News / Africa

World Bank: Viable Somali State Needed to End Piracy

FILE - A handout picture received from The Netherlands Ministry of Defence shows a boat containing alleged Somali pirates being apprehended by Netherlands warship Evertsen.
FILE - A handout picture received from The Netherlands Ministry of Defence shows a boat containing alleged Somali pirates being apprehended by Netherlands warship Evertsen.
VOA News
The World Bank says the only way to end piracy off Somalia's coast is to create a viable Somali state.

In a report Thursday, the World Bank says delivering essential services to the entire country, reducing poverty, and creating opportunity are keys to ending the problem.

The report notes Somali pirates have pulled in an average of more than $50 million per year in ransom payments since 2005.

Pirate activity has dropped sharply over the past two years but the report says it continues to affect the economies of neighboring countries - particularly in the areas of tourism and fishing exports.

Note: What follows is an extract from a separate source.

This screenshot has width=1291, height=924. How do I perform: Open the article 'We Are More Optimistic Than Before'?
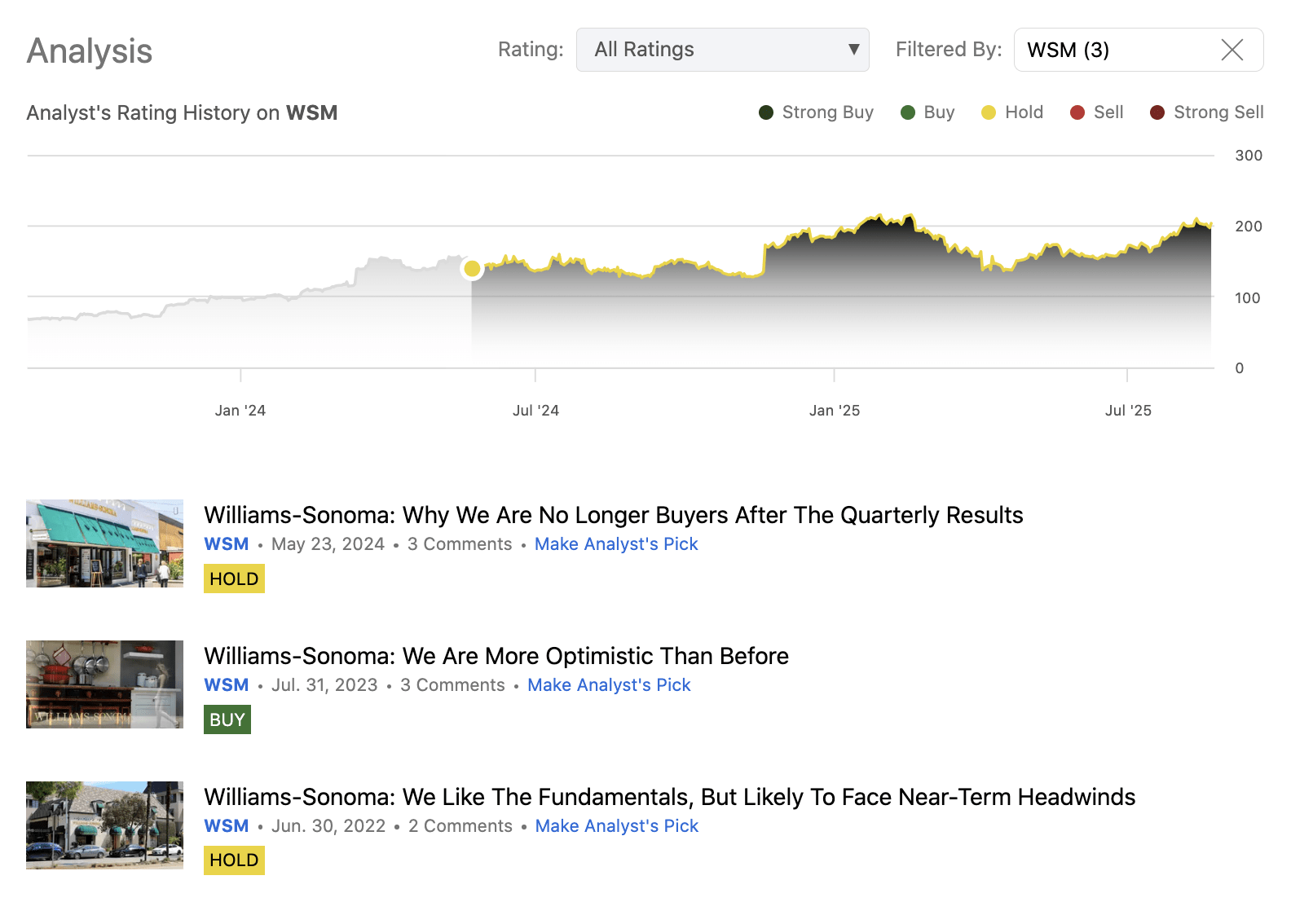tap(496, 656)
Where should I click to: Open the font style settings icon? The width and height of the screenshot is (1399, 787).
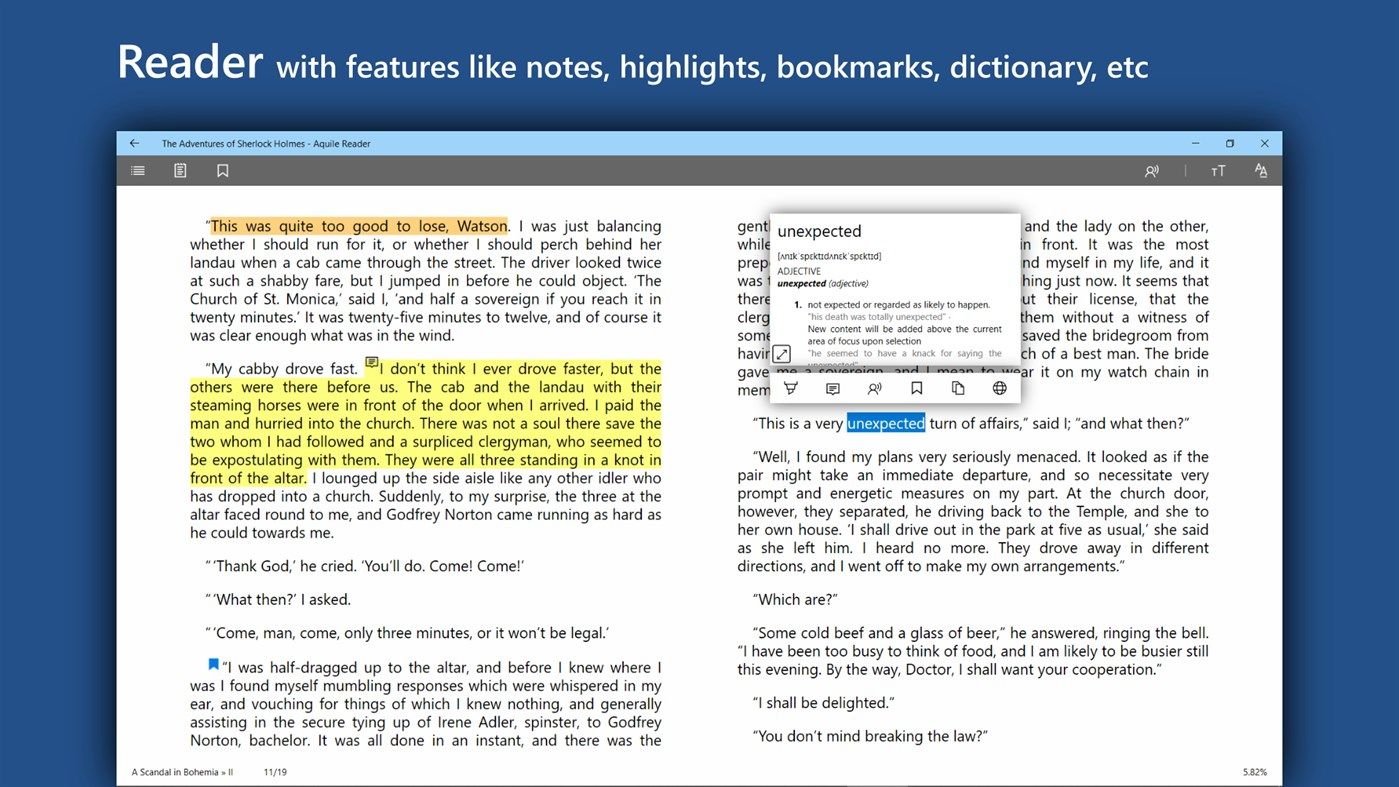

The report says current anti-piracy measures such as international naval patrols and armed guards on ship are costly and may not be sustainable.

The report notes that Somali pirates rely heavily on onshore support from government officials, business people, clan elders, militias and local communities in order to secure regular access to the coast where they keep their hijacked ships.

Senior World Bank economist Quy Toan-Doy says that any long term solutions will involve forging a political contract with local power holders.